“Sometimes we'll trade off being very honest"
New research suggests that AI chatbots designed to sound warm and friendly when interacting with users may also be prone to inaccuracies.
Researchers at the Oxford Internet Institute (OII) analysed more than 400,000 responses from five AI systems that had been adjusted to communicate in a friendlier and more emotionally supportive way.
The study found that warmer responses often came with a higher risk of mistakes, ranging from inaccurate medical advice to reinforcing false beliefs and conspiracy theories.
It adds to growing concerns around the trustworthiness of AI systems, especially as many chatbots are deliberately built to feel more human in order to increase engagement and keep users returning.
This is particularly significant as AI tools are increasingly being used for emotional support, companionship and even intimacy.
The researchers said their findings suggest AI models may make the same “warmth-accuracy trade-offs” humans do when trying to appear kind and supportive.
Lead author Lujain Ibrahim said: “When we’re trying to be particularly friendly or come across as warm we might struggle sometimes to tell honest harsh truths.

### TASK PROMPT
According to the article on warm AI chatbots, how many responses did the Oxford Internet Institute researchers examine? The lines that come next have nothing to do with the text.

### DATA UNDER STUDY
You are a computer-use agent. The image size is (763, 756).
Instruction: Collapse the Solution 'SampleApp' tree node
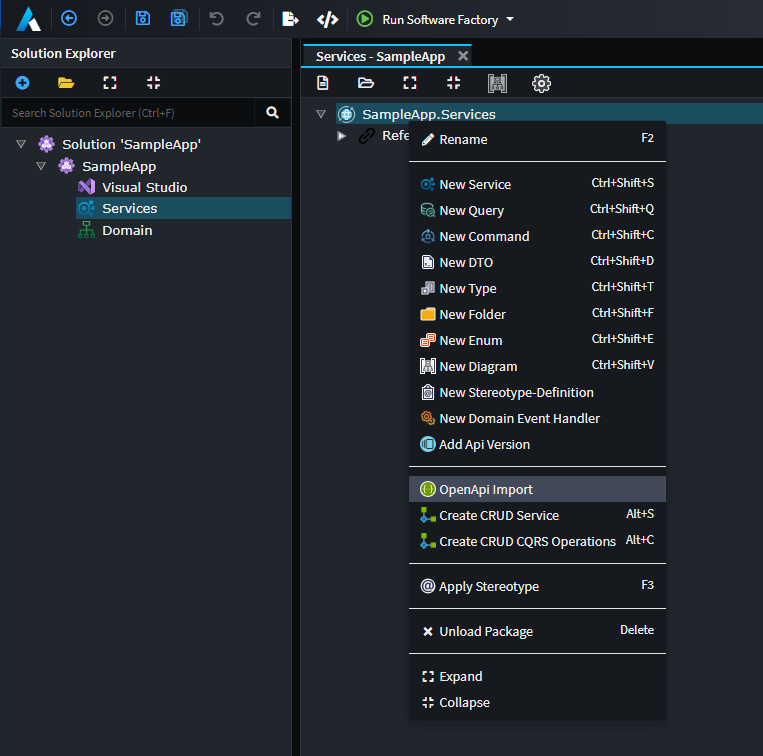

* * *

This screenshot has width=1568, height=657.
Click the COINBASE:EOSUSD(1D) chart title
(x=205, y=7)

...

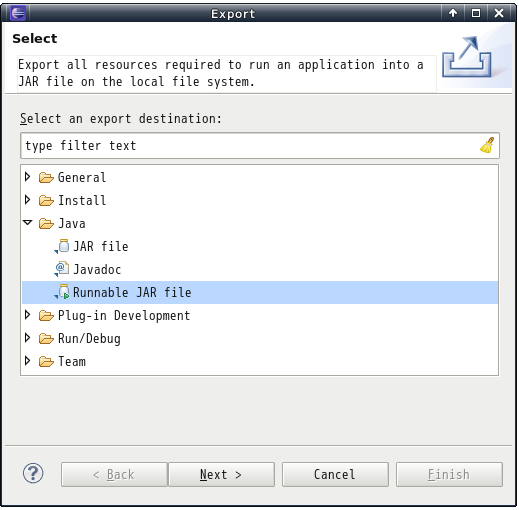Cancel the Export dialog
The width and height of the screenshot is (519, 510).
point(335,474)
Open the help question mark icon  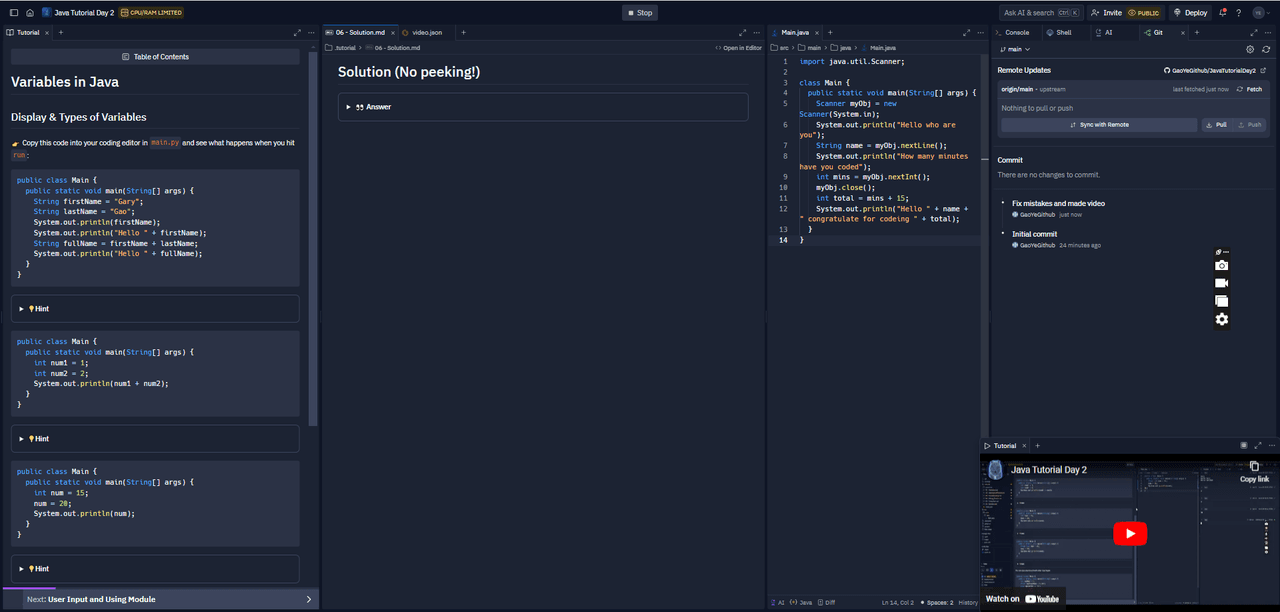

### WRITTEN REPLY
More than 400,000 responses, from five AI systems.